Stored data
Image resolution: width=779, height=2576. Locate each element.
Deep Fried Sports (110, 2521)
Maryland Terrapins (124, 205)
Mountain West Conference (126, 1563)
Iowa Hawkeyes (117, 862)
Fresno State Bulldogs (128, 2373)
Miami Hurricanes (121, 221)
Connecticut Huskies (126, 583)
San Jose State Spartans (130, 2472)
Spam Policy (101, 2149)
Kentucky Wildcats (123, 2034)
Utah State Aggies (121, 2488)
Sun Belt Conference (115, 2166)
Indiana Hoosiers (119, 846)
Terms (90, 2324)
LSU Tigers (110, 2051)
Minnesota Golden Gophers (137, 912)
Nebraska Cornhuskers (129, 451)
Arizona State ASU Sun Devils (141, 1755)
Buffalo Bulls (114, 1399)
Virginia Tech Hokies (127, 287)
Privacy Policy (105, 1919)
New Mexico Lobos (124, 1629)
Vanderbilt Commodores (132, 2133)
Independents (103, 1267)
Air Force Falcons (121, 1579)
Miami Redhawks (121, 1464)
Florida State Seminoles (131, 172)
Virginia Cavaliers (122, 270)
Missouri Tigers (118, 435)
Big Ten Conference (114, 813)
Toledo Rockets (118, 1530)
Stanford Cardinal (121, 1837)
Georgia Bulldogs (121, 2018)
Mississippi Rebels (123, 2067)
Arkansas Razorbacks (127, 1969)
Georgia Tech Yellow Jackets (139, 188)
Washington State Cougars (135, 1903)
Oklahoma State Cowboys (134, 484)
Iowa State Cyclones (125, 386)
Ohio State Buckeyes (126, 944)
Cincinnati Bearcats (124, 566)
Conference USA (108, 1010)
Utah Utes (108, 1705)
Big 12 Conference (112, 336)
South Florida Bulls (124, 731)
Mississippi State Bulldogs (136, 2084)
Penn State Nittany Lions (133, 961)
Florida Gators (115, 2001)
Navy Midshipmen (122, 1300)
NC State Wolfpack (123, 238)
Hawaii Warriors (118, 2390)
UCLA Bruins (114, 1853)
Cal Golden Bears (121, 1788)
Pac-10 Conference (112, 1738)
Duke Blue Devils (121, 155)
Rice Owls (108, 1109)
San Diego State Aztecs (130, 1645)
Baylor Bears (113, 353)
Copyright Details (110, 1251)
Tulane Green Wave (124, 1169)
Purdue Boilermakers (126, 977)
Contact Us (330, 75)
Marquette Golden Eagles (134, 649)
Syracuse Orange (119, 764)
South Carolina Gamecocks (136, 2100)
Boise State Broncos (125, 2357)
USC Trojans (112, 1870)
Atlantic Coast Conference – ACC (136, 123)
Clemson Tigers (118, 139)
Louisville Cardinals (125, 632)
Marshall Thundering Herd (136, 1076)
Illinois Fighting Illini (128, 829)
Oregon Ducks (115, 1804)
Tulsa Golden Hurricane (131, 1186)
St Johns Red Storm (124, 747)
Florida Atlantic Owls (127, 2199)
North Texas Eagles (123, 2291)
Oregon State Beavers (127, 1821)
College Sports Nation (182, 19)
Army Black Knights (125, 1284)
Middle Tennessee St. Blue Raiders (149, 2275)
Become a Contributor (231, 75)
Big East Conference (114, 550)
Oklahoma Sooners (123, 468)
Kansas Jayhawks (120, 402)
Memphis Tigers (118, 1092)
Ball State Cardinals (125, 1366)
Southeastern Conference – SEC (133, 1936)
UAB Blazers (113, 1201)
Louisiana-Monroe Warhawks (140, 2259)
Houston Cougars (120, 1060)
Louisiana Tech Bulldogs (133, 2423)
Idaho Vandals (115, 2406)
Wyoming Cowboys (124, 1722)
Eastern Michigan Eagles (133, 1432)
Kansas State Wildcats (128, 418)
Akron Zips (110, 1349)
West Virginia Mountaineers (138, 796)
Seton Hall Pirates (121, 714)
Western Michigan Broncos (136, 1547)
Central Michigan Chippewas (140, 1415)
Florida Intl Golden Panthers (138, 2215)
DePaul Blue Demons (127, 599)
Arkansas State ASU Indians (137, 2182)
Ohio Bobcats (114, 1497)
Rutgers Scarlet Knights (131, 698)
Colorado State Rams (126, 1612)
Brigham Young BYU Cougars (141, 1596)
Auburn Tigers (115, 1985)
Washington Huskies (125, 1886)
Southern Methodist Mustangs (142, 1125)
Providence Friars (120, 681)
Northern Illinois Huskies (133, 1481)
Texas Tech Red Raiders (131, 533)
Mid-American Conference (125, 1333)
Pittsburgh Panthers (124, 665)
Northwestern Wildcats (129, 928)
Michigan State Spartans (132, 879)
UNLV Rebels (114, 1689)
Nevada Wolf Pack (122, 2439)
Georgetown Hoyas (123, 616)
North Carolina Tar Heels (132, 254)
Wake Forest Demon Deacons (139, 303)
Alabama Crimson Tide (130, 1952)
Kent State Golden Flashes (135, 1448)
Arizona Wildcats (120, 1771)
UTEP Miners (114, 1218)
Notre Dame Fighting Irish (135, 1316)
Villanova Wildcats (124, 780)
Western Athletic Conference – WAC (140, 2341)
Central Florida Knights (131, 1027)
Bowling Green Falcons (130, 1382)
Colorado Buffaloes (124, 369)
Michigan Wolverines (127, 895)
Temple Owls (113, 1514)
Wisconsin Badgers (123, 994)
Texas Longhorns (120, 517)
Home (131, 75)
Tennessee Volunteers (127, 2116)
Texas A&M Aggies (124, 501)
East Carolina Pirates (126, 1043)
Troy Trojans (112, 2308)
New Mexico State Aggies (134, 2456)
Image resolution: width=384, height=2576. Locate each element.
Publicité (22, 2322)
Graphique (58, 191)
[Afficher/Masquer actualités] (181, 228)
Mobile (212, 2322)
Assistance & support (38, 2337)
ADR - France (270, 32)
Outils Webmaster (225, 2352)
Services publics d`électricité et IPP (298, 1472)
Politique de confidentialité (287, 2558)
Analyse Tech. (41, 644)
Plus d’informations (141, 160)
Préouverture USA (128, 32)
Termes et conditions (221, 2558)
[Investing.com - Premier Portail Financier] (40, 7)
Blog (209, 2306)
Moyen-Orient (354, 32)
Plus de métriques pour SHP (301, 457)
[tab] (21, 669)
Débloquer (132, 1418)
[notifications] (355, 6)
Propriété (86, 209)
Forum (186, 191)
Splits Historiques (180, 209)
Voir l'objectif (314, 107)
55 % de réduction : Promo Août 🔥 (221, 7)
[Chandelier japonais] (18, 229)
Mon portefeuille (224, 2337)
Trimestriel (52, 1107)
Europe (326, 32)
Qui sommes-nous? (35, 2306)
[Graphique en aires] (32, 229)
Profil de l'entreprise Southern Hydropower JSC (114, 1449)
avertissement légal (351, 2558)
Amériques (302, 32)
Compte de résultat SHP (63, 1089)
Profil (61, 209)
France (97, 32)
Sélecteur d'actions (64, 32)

▶ _WHAT YOU NEED TO DO_: Pull out every line of the entries that includes the word "Locate".

▶ _RESULT FOR THIS EXERCISE_:
Image resolution: width=779, height=2576. Locate each element.
Image resolution: width=384, height=2576. Locate each element.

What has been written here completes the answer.